Hanabusa IVF was then called in as a consultant on her case. We began to monitor her hormonal levels on Day 3 of her cycle, noting that she seemed to have one follicle and her Estradiol level was 55mg/ml, and her FSH was 13mIU/ml. We then suggested she take 50mg of Clomid once a day. On the 9th day, an ultrasound revealed one lead follicle (17mm) and two smaller follicles (13-14mm) and three even smaller follicles (each less than 10mm). At this point, her Estradiol level was 313pg/ml; her FSH was 9.7 mIU/ml, her LH showed 5.8 mIU/ml, and her progesterone was .5ng/ml. The Estradiol of 313pg/ml indicated that her follicles were close to maturity. While many would focus on maturing the two medium-sized follicles, risking over-maturing the lead follicle—the one with the greatest chance of becoming a normal embryo—we chose to keep focused on the lead follicle. We gave the patient HCG, and a retrieval was performed 36 hours after this. Using local anesthesia, two eggs were retrieved from the two largest follicles, and both eggs were fertilized growing into blastocysts on Day 5. PGS tests revealed one normal embryo, which came from the lead follicle.

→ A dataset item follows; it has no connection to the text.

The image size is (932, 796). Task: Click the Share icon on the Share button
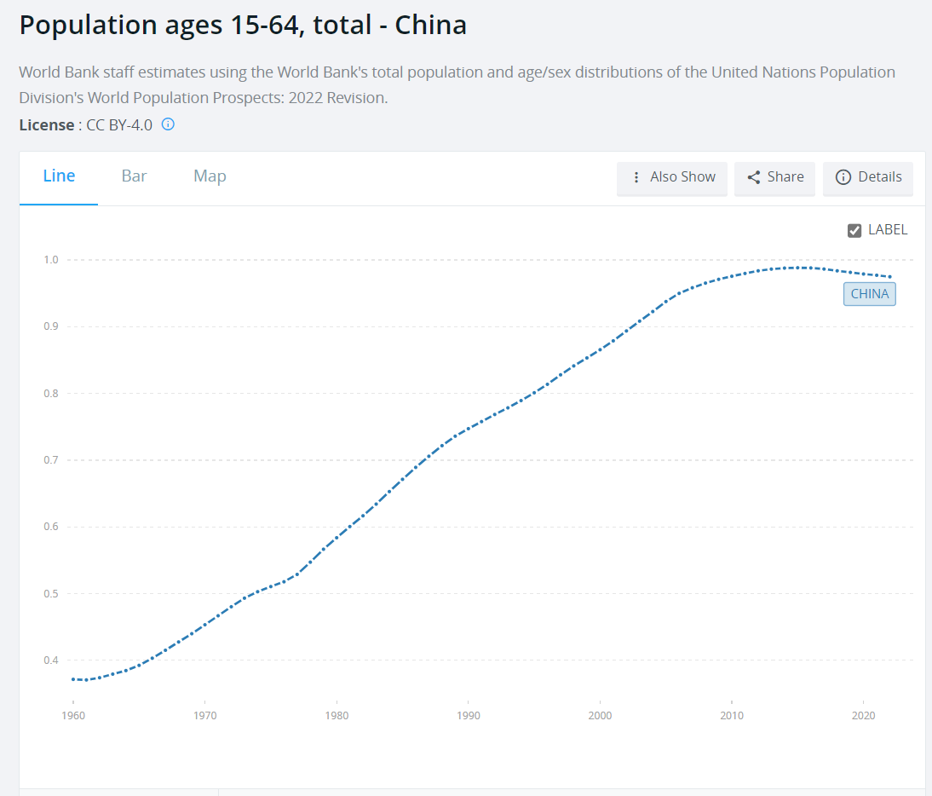(753, 177)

In this case, it seems as if the patients’ previous IVF and IUI failures were due to the result of too much medicine. As this patient’s future success indicates, treatment protocol requires adjustment depending on the patient’s very specific situation. In her case of DOR/POI, a careful monitoring of hormone levels was critical to success. It’s also worth noting that in cases of DOR/POI Clomid may be preferable to Letrozole since Clomid does not affect Estradiol levels and so Estradiol can still be used to follow egg development. This case is also a good indication that it is important to optimize the lead follicle as this is the follicle that ultimately produced the normal embryo. While many may think that retrieving only two eggs seems too little considering the effort involved in undergoing these procedures, as long as the cycle is managed properly, two eggs are, in cases such as this, all one needs to achieve a successful pregnancy.